* [Directions for this task]: The task for the listing below is to write out exactly the lines starting at the one containing "Click the Sense Frequency row label" and ending at the one containing "The width and", both included. Pictures are to be omitted.

-*-*-

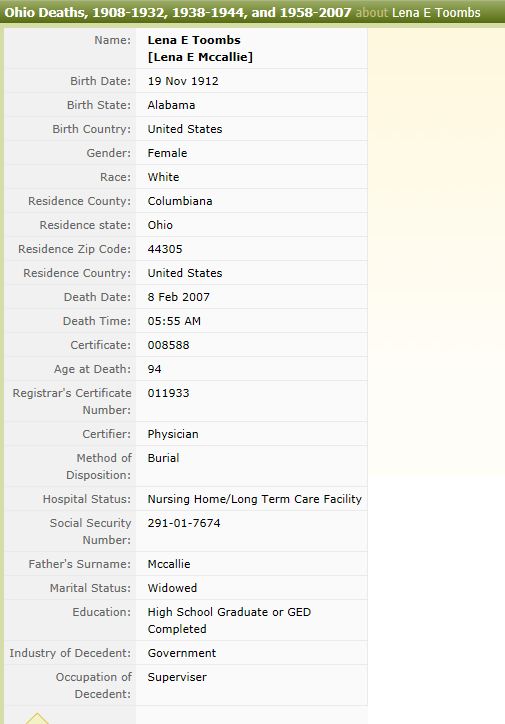Viewport: 505px width, 724px height.
Task: Click the Residence County value Columbiana
Action: [x=180, y=201]
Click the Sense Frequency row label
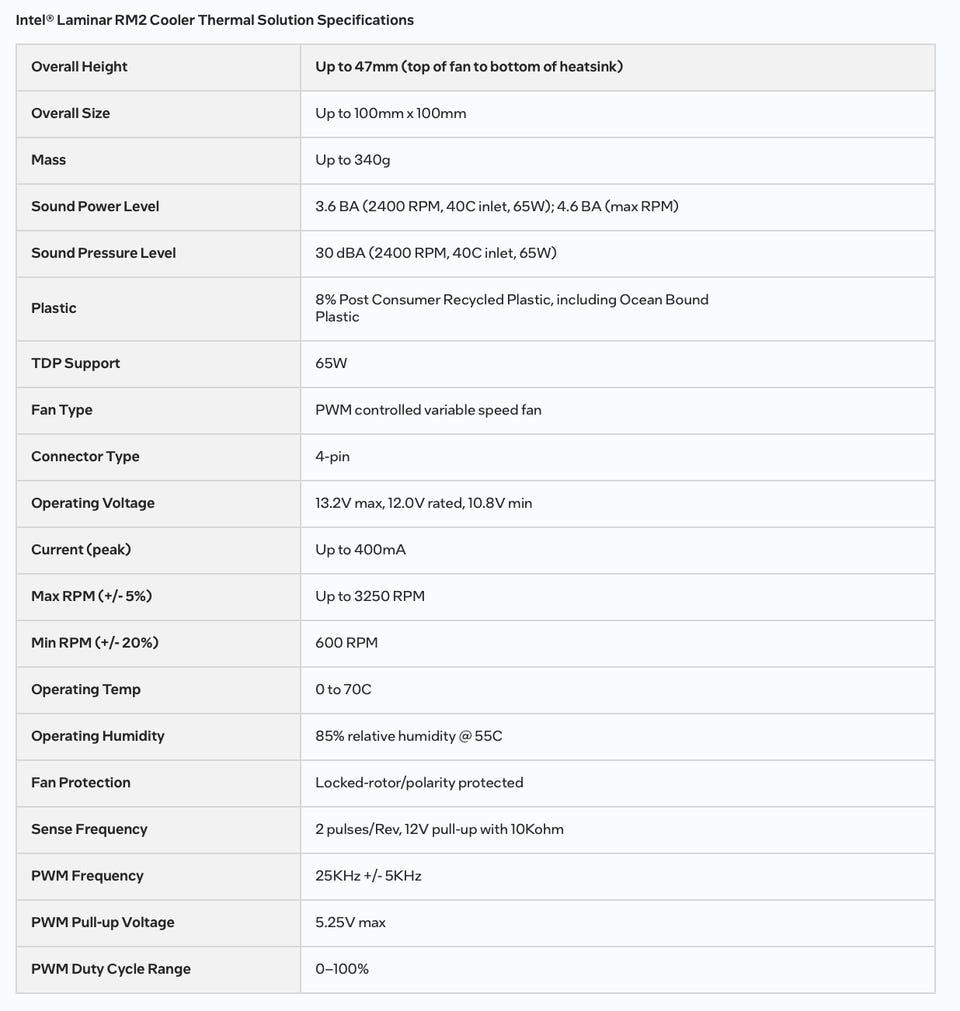Image resolution: width=960 pixels, height=1011 pixels. pyautogui.click(x=89, y=829)
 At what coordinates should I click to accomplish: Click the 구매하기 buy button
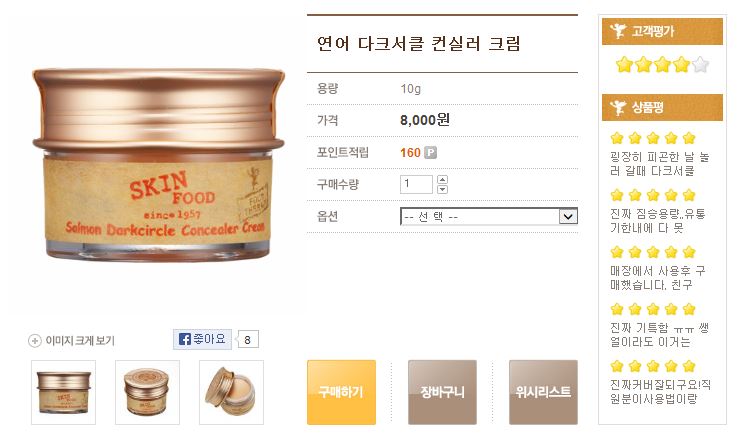(341, 392)
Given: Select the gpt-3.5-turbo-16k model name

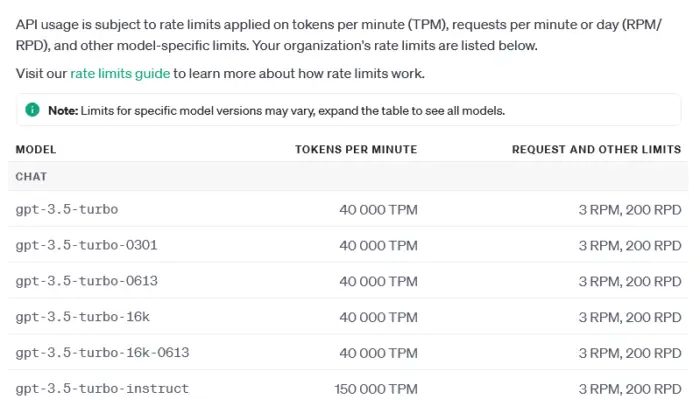Looking at the screenshot, I should [83, 317].
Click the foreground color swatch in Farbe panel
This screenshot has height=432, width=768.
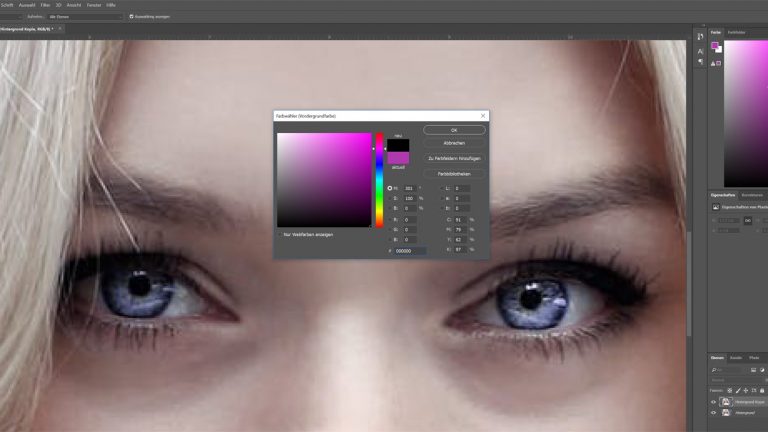click(715, 46)
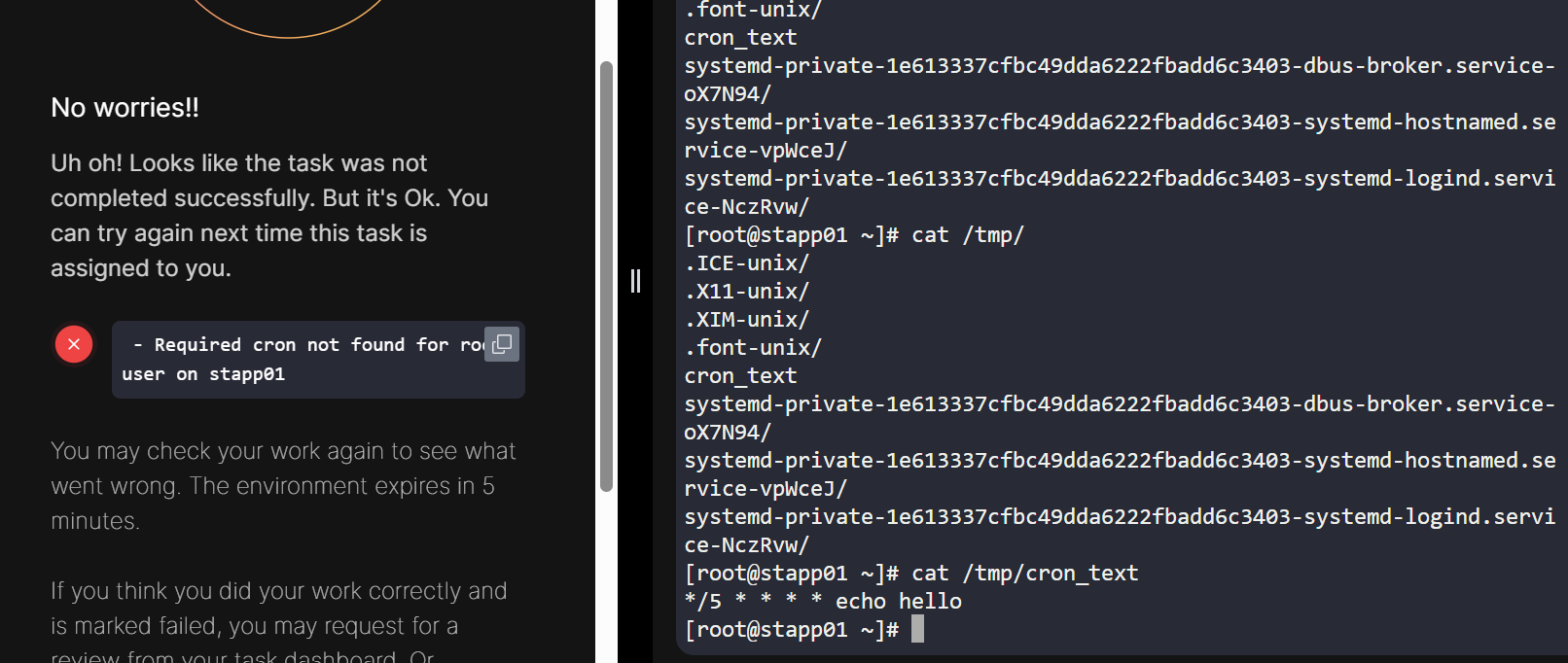1568x663 pixels.
Task: Click the pane divider drag handle
Action: coord(635,281)
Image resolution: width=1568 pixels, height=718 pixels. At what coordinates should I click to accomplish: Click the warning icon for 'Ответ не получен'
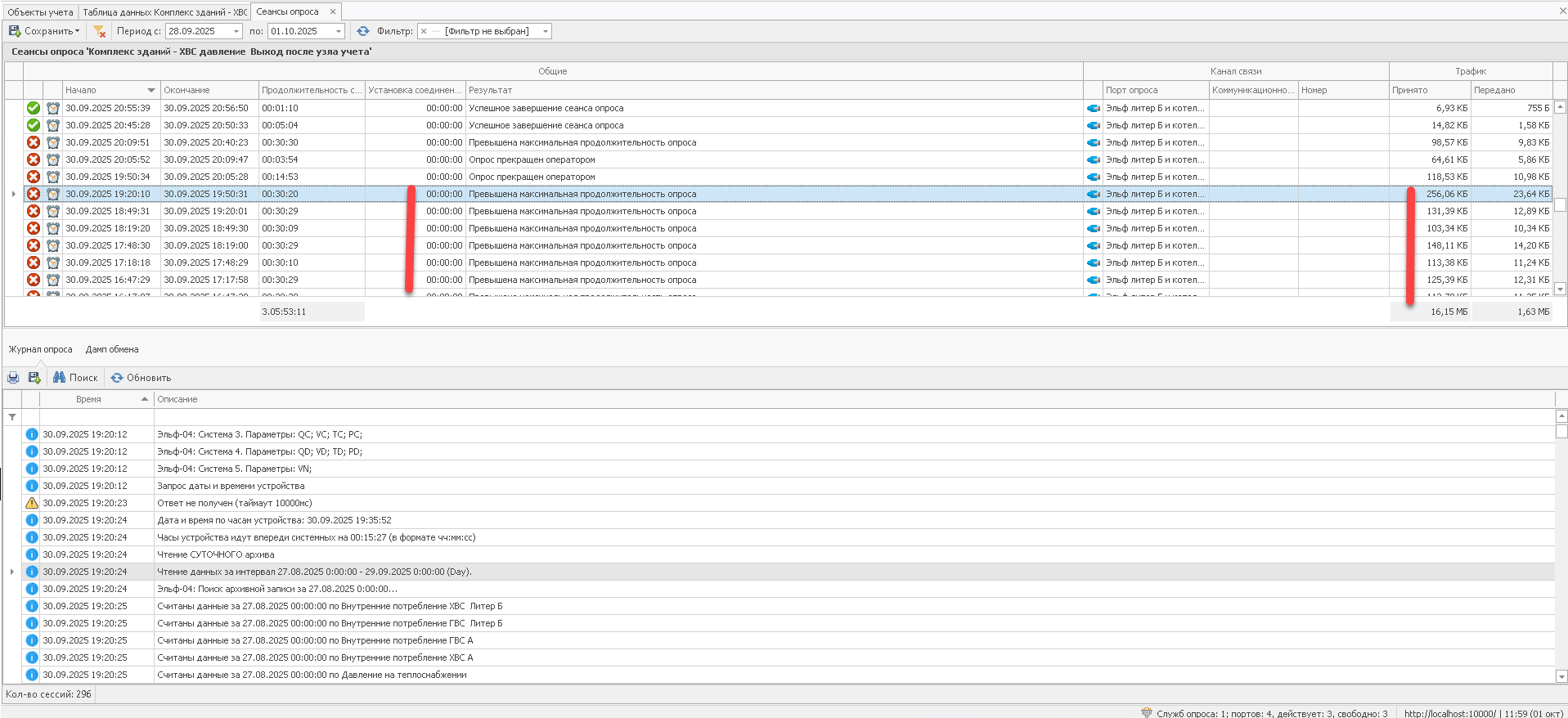coord(32,503)
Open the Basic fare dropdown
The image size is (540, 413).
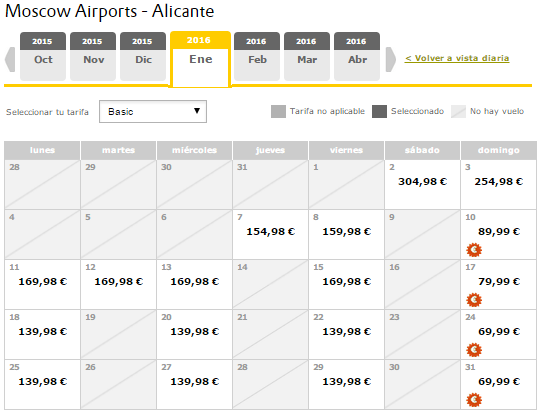click(x=153, y=111)
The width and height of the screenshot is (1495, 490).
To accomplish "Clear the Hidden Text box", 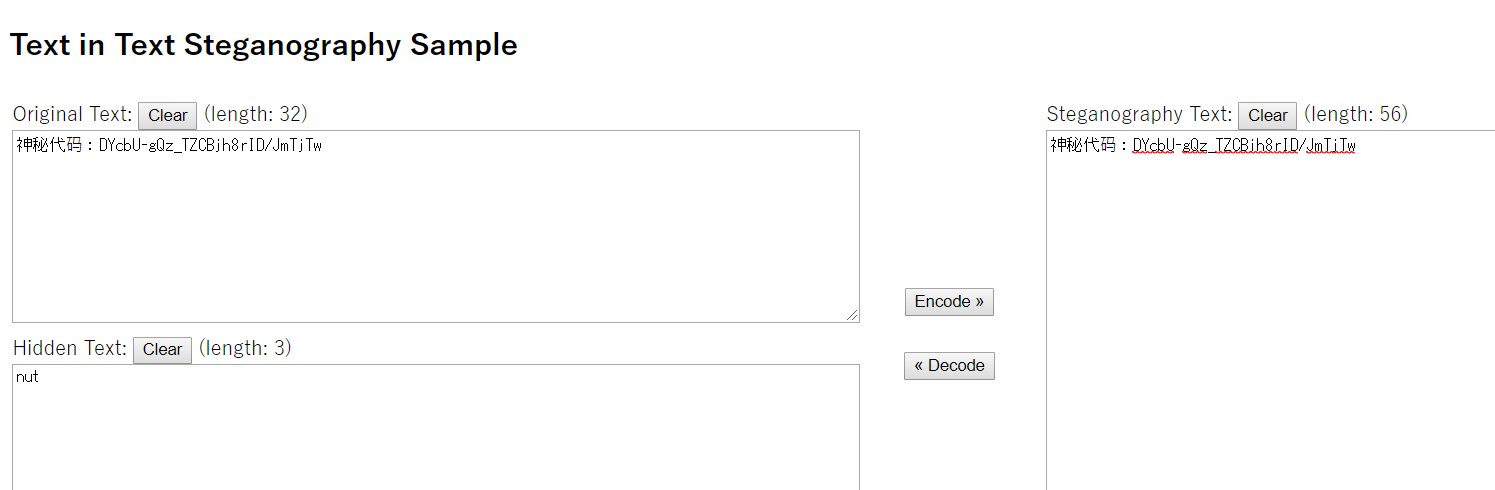I will (x=162, y=349).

-*-*-

* [Answer box]:
Click the Sense Frequency row label
Image resolution: width=960 pixels, height=1011 pixels. pyautogui.click(x=89, y=829)
 At what coordinates should I click to accomplish: Click the 구매하기 buy button
(341, 392)
Given: Select the gpt-3.5-turbo-16k model name

Looking at the screenshot, I should [83, 317].
Click the foreground color swatch in Farbe panel
This screenshot has height=432, width=768.
click(715, 46)
1568x663 pixels.
Task: Click the pane divider drag handle
Action: coord(635,281)
Image resolution: width=1568 pixels, height=718 pixels. At what coordinates should I click to accomplish: Click the warning icon for 'Ответ не получен'
coord(32,503)
Open the Basic fare dropdown
The image size is (540, 413).
click(x=153, y=111)
The width and height of the screenshot is (1495, 490).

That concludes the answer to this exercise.